One Night, after a Training Meeting

"I'm going to drive home."

"Nooo, I think that's a bad idea; you come with me," someone said.

I'm a volunteer at the Basilica parish, and I am currently taking a six-session Leadership training program there.

I know Janice, the Director of Christian Life Ministries, and she delivered the presentation for the fourth session. She made some points about radical hospitality; that reminded me of a book I had read, and I wanted to mention the book to her.

Finishing a written evaluation of the evening, I was among the last to get up from the tables. Another participant was speaking to Janice, I waited, and then spoke to Janice about the book.

On my way to the double doors leading to the landing at the top of the five flights of steps, I said good night to Paula, and stopped to get some pizza leftover from dinner. I remember I closed only the lid of the box. The next thing I remember is being in the parking lot, realizing that my head is bleeding and deciding to drive home.
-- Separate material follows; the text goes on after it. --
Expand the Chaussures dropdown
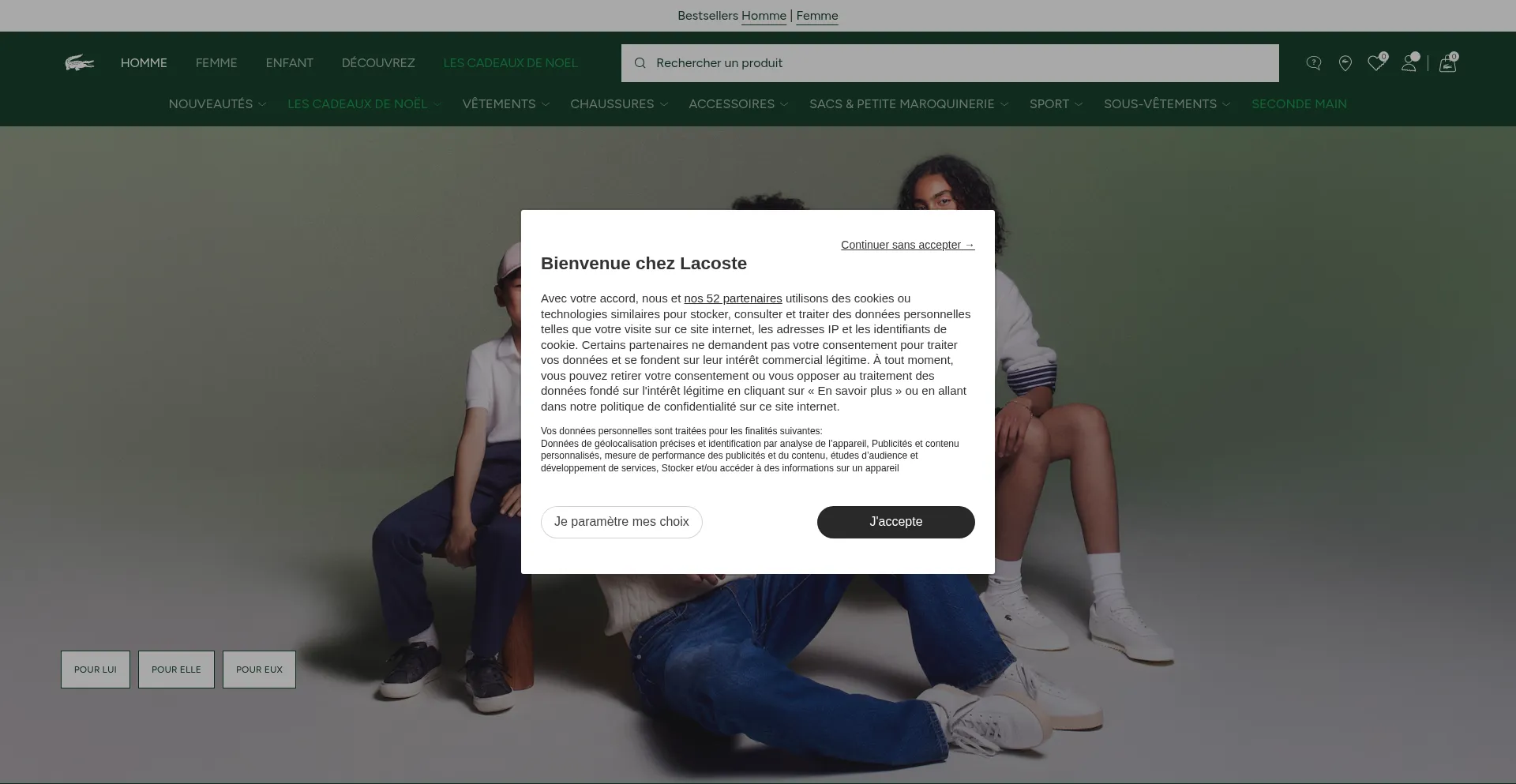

"Nooo, I think that's a bad idea; you come with me," someone said, as 2 or 3 people helped get me back inside the school. ( I believe the people included a Basilica security guard, other staff people and some fellow students. ) They sat me on a chair just inside the door; there was much excitement. Someone gave me a towel to stem the blood flow. I heard them talking about calling 911 and I did not wish to argue. I had trouble coming up with the phone number for Paula to call my wife. We blocked the doorway; we moved to an alcove, perhaps fifteen feet to the right of where we began. With help, I walked over. I was grateful to sit again.

By the time the ambulance arrived, my head was clear.  I clearly had no idea how I had navigated the steps from the third floor. They put me in the ambulance ( I recall having a pretty good time with them; we joked around and I found they have a pretty good sense of humor. ), took all my vitals, did an EKG, and found everything normal.

Once at the ER, I was able to tell three additional people that I had no idea how I had acquired the gash in the back of my head. Lots of blood work, more tests, including a repeat of the EKG and a heart monitor for a while, showed me to be completely normal, medically speaking.

I did, however, have that two-inch gash in the top left quadrant of the back of my head. The ER doctor ( who, interestingly enough, was married at the Basilica a number of years before ) sealed that wound with five staples, which he said to remove in a week. He also suggested … well, no, insisted, with a good-natured threat … that I see my primary care doctor in the next couple of days. When I agreed he agreed to discharge me.

After hearing this story, a friend of mine said, "Well, that's sobering." Indeed.

Innumerable people have said it: "Take nothing for granted; life is all gift, nothing is guaranteed." Not a one of their saying it impacted me as this experience did. Having no memory of traversing the five flights of steps to the parking lot and receiving a two inch head wound while so doing is sobering, scary, and reason to be grateful for every moment.